Exploring seaweed biochar as a carbon dioxide removal solution

To limit global warming to 1.5°C, greenhouse gas (GHG) emissions must be reduced to net zero by 2050. Alongside substantial reductions in fossil fuel emissions, all pathways to net-zero emissions, as outlined by the Intergovernmental Panel on Climate Change (IPCC), involve the removal of carbon dioxide from the atmosphere. In parallel with the climate challenges, we are faced with a nature and biodiversity crisis endangering the ecosystems on which we rely. Hence, implementing solutions that can effectively address both challenges is critical. 

 

Pyrolysis is a technology that transforms biomass into biochar, fixing the carbon for long-term storage. Farmed seaweed represents a novel feedstock for biochar production and can thus contribute to increased carbon storage. 

 

To be eligible for carbon crediting, seaweed biochar must be accompanied by well-documented measures that effectively manage and prevent negative environmental and social impacts.
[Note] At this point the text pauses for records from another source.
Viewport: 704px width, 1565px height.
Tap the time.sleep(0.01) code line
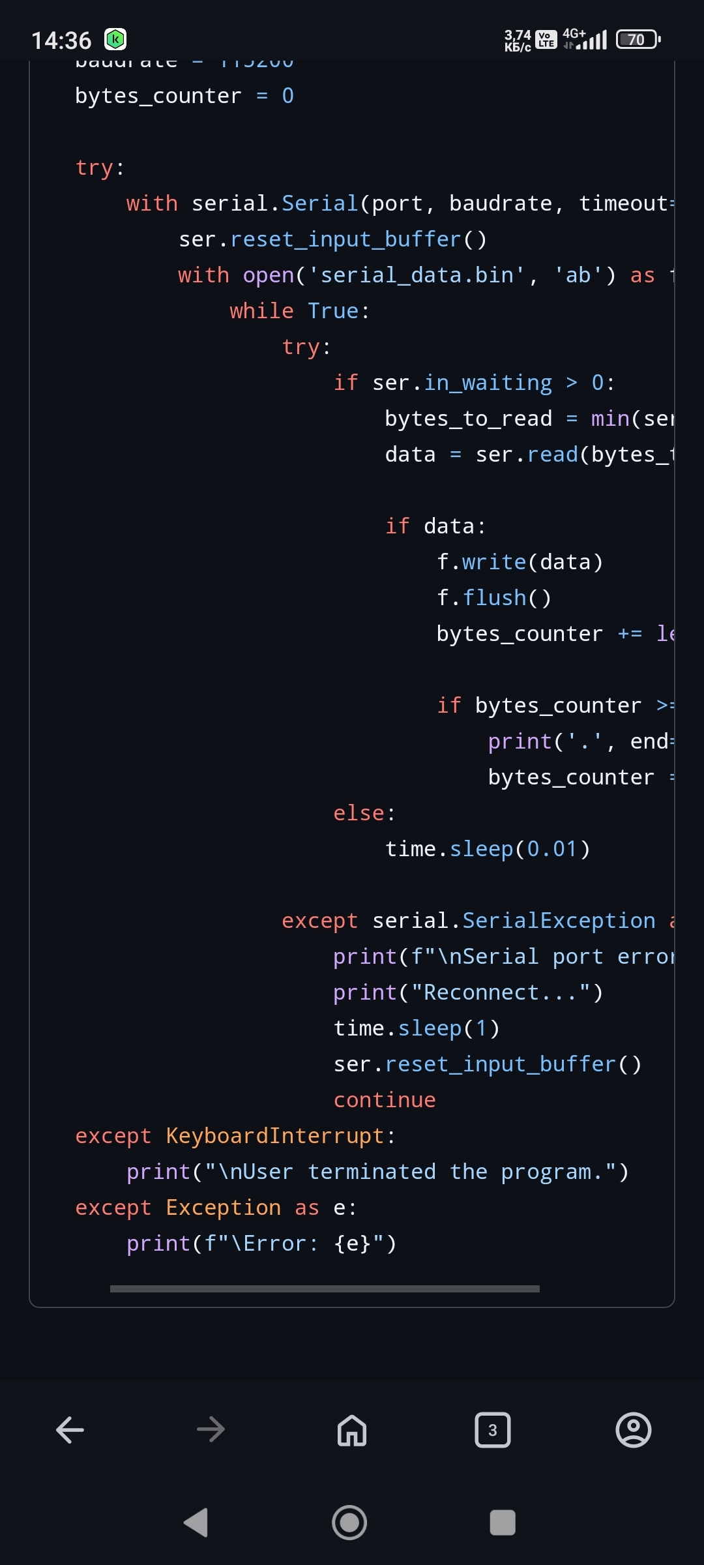488,849
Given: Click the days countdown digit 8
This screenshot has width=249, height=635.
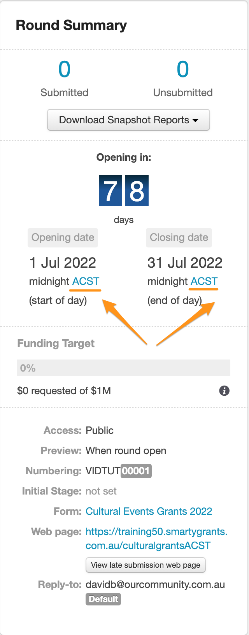Looking at the screenshot, I should [x=137, y=191].
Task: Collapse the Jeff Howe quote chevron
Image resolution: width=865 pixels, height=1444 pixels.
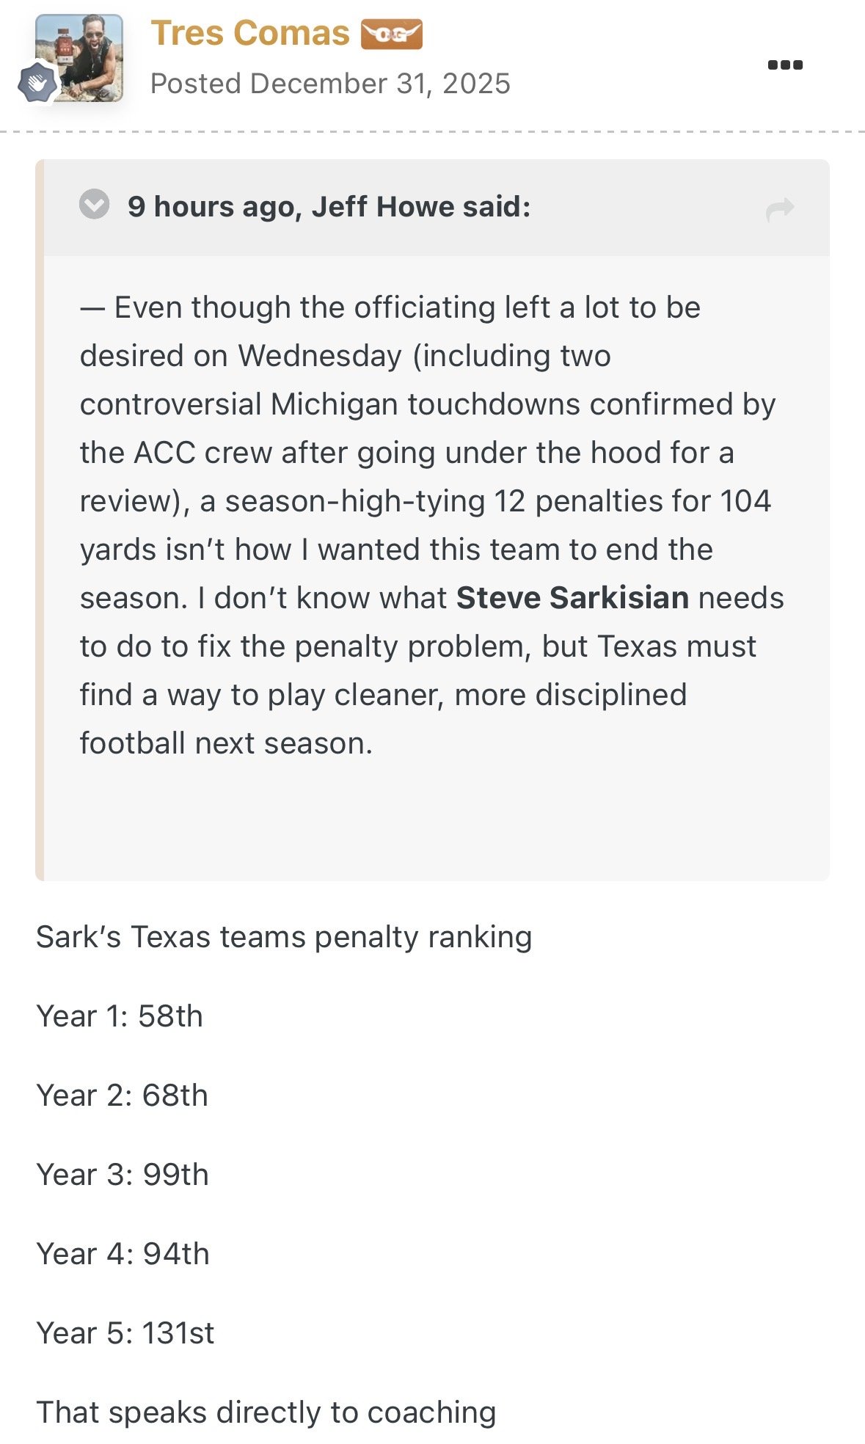Action: pyautogui.click(x=94, y=205)
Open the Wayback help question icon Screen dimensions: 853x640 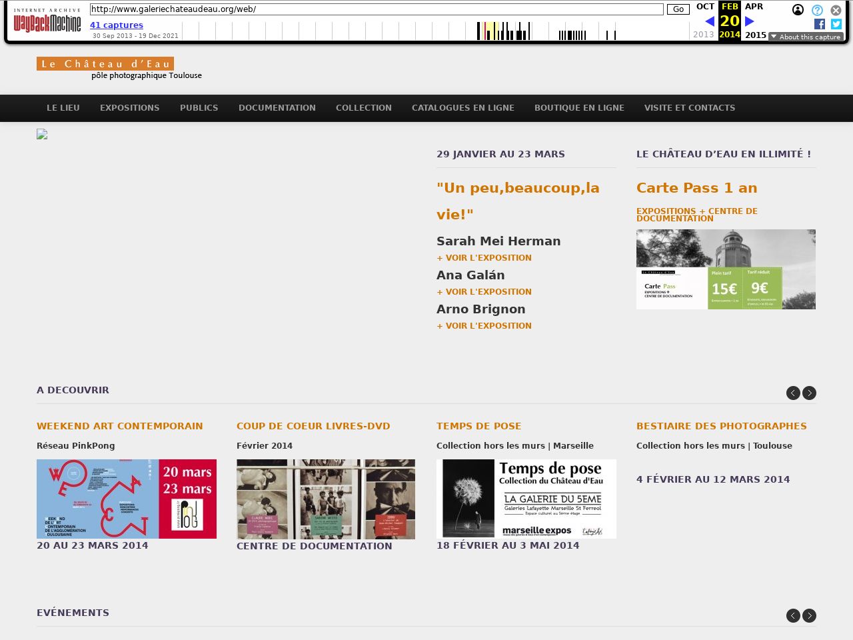817,10
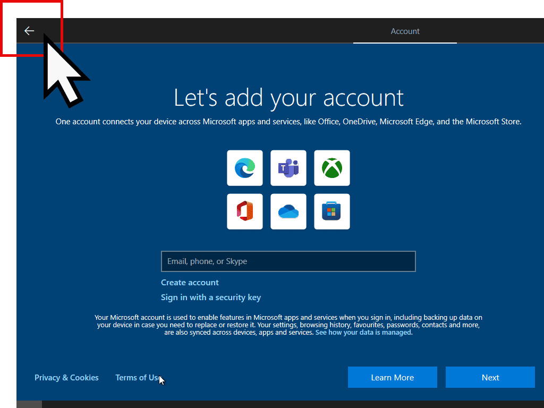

For seaweed biochar to become a large-scale negative-emission technology, we must address several knowledge gaps throughout its value chain: 

  • To prevent negative impacts on wild seaweed populations, we need more knowledge about the risk of spreading potential pathogens and genetic material from seaweed farms, as well as strategies for mitigating such risks. 
  • Seaweed biochar, with its higher concentrations of sodium (Na) compared to woody biochar, requires a deeper understanding of optimal application strategies in soil to maximize its beneficial traits while reducing challenges associated with Na concentration.
 
If these challenges are overcome, and the CO2 uptake and emissions throughout the value chain are documented to be net negative, seaweed biochar could fulfil its potential as a nature-based negative-emission technology benefiting both sea and soil.